When performing a background check, for example, human investigators need to pull information from various databases and identify which data belongs to the application in question.

Identifying which information is attributable to the applicant and which is attributed to someone with the same name can be time-intensive.

Nevertheless, Intelligent Automation tech can differentiate between applicants with similar names by contextualising them with other critical data like occupation and date of birth.

IA has numerous benefits for a business’s bottom line. The technology is accurate, scalable, and consistent and saves money on compliance, manual labour and human error. It also improves the verification experience for both employees and customers.

Money mules

Money mules are individuals who transfer illegally acquired money on behalf of someone else. Criminals recruit mules with the promise of financial gain to help them launder money obtained from various schemes such as:

  • Romance scams.
  • Unsolicited job offers.
  • Technical support fraud.
  • Business email compromise (BEC).
  • Lottery fraud, and
  • Government imposter fraud.

Money mules laundered an estimated $3 billion in the United States in the first half of 2022 alone.
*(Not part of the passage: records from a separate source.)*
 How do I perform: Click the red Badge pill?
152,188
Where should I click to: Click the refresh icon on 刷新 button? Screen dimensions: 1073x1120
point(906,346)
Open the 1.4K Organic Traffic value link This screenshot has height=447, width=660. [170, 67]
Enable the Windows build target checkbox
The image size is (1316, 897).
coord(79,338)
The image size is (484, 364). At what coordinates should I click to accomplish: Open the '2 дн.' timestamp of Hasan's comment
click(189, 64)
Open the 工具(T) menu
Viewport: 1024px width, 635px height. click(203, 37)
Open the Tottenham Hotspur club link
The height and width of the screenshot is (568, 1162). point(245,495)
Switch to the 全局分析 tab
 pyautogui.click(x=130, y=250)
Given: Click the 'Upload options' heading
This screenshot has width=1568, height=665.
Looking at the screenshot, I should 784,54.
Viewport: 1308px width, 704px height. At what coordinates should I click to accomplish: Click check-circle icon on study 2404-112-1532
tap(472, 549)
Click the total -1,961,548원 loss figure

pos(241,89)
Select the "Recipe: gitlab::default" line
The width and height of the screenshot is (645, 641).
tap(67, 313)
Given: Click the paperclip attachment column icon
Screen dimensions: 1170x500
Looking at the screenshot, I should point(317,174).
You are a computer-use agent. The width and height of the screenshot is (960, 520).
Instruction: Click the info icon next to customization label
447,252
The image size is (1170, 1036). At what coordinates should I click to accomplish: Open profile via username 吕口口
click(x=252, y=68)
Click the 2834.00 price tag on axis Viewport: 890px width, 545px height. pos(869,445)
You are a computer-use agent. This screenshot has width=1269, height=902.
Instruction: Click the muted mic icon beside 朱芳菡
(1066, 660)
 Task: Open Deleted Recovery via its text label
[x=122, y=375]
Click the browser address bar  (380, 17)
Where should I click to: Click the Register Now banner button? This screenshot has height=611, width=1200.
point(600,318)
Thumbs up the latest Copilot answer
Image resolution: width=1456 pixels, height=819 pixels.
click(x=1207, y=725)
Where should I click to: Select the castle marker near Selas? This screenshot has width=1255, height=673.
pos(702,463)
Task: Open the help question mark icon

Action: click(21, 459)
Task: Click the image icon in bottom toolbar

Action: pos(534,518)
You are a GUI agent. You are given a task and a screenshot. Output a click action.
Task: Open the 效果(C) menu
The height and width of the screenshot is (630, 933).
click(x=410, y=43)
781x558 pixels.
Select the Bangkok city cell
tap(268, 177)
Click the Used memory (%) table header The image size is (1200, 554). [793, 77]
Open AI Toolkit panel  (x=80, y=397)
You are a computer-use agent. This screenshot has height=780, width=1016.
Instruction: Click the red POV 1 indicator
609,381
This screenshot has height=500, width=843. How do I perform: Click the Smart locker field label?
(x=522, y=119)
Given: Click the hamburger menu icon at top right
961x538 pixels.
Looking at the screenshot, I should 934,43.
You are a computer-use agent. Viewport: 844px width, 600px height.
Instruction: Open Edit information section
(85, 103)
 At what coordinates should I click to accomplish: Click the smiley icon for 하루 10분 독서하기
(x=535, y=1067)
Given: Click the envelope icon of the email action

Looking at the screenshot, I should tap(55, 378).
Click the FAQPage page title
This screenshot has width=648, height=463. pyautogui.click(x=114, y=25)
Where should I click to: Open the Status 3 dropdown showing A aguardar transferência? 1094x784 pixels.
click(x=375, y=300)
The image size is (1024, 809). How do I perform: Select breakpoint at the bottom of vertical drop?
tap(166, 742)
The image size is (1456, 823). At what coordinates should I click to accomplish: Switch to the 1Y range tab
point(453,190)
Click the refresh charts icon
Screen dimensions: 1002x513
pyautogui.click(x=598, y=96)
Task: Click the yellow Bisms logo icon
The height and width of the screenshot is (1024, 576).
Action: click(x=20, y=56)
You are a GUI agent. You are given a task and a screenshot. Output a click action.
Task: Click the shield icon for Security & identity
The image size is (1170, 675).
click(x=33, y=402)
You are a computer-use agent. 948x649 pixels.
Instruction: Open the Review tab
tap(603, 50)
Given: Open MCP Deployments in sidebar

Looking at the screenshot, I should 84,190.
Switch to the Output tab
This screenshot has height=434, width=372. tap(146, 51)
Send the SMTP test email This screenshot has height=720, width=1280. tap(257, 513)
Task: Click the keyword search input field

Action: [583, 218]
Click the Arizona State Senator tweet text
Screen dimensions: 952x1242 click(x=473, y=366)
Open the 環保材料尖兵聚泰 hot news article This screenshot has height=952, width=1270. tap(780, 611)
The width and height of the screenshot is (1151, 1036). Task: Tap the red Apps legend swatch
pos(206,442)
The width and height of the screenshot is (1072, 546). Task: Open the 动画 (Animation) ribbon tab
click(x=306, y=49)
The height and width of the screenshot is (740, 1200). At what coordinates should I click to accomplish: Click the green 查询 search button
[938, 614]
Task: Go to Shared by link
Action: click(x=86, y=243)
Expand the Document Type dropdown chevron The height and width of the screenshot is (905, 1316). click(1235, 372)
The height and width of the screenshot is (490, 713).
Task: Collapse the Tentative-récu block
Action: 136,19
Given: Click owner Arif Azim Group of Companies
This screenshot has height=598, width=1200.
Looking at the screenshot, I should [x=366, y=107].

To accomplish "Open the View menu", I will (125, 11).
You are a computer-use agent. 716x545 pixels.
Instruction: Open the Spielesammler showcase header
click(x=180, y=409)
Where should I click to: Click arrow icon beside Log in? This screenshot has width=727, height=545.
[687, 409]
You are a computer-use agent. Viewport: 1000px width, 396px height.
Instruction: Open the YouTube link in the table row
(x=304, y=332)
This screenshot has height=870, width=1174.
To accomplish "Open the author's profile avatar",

Most are contacted with a simple request to receive money and then transfer it to another account or convert it into another form such as cryptocurrency.

At some point, the funds find their way back to the criminal having been sufficiently cleaned along the way.

While some may be unaware they are committing a crime, other participants deliberately break the law for personal gain. Nevertheless, the objective is to obfuscate the origin of the funds and make it difficult for authorities to trace them.

Financial institutions find this tactic difficult to detect. Mules often blend money laundering activities with legitimate bank account use or transfer small amounts of money to avoid being flagged. Schemes may also utilise multiple mules across numerous transactions to make the origins of the laundered funds near-impossible to track.

Though university students and financially disadvantaged individuals are easy targets, more sophisticated scams single out victims in the finance, eCommerce and banking industries.

These victims may have access to financial systems and bank accounts, while others may be employees of money transfer companies. The ease, speed and international reach of money transfers as a payment method makes it particularly vulnerable to money laundering.

Other at-risk entities include estate brokers, investment firms, fintech companies, building societies and iGaming businesses.

Way forward

As we move further into 2024, anti-money laundering efforts continue to evolve in response to various trends and new technologies.

Enhanced due diligence, intelligent automation and data sharing are more important than ever as money laundering transcends boundaries and society creates enormous volumes of data to process.

While inherently attractive to money launderers, cryptocurrency may become less fallible over time as new legislation is introduced and businesses protect themselves from new methods of exploitation.

However, the money mule trend is harder to counter because it capitalises on the human tendency for a quick win. The solution to its persistence, for now, lies in public awareness campaigns and targeted law enforcement intervention.